Never, ever, forget the tax wedge

The famed Laffer Curve is an observation about reactions to changes in the income that can be acquired through offering labour out into the market. It’s only a subsidiary use of that observation that some strive toward a target income, others more affected by marginal gains, which concerns taxation rates. The tax is a trigger for those income changes, but the observations would be true if there were some other factor changing income due from that labour.

That we use it to talk about the tax wedge - the difference between pre-tax and post-tax prices and reactions to them - just shows how important the tax wedge is when considering reactions to prices.

At which point something which we don’t think is true:

Currently at $150 per kilowatt hour, once battery storage falls to $100 per kilowatt hour, petrol and diesel cars will become uneconomic.

The untruth here is ignoring that tax wedge. As we’ve pointed out before the IMF claims that petrol and diesel are correctly - to within pennies a litre - taxed in the UK currently. Electric cars are, using the same calculation, distinctly undertaxed.
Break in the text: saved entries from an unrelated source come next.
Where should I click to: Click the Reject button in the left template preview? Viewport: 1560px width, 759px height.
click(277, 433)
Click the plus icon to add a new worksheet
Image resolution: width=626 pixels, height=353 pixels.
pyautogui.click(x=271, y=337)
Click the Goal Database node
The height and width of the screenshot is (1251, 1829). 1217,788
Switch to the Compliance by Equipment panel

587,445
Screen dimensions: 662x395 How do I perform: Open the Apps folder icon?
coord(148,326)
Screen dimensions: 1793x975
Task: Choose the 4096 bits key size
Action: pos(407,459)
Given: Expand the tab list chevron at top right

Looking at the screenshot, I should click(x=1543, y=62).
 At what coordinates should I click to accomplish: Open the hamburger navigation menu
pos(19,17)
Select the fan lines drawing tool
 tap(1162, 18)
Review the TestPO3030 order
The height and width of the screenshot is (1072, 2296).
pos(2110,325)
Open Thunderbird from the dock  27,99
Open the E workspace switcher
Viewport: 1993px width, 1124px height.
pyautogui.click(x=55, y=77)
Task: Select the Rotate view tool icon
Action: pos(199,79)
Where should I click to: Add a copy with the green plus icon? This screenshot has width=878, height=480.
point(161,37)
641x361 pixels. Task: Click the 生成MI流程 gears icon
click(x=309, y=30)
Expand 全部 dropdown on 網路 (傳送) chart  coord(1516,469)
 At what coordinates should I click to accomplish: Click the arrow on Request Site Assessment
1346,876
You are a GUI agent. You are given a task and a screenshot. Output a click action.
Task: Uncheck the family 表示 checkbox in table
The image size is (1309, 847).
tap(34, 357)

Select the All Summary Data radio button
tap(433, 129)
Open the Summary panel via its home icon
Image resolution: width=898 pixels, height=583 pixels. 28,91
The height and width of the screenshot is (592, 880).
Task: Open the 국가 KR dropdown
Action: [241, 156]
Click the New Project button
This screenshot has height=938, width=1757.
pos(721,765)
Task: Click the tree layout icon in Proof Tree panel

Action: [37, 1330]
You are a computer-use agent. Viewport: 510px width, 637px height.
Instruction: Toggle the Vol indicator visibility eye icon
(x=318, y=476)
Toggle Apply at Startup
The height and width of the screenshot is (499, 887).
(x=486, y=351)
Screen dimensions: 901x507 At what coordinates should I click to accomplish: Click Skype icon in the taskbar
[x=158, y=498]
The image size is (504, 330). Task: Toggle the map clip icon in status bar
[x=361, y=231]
For the correct taxation is not just about CO2 but congestion, VAT, accidents and so on.

This before we get to the political reality that government currently loves that £35 billion -ish a year from fuel duty and is going to replace it with another tax on the same activity if and when all is electric.

That is, the $100 claim is for untaxed electric as opposed to heavily - even if by one calculation correctly - taxed ICE. The correct comparison should be between electric as it will be taxed and ICE as it is taxed. Our estimation here - admittedly, using the ASI calculator of a wettened thumb held up into a following wind - is that it’s unlikely that electric vehicles ever will be cost competitive with internal combustion engines. Not when we include the tax wedge, which is the only way to properly evaluate such things in the real world.

Batteries plus £35 billion a year in tax are not going to be cost competitive with ICEs plus £35 billion, nor batteries without tax against ICEs without tax.

Given the estimation method here we do welcome more accurate calculations and if the facts do change we’re entirely willing to change our minds on this. We think it unlikely we’ll have to.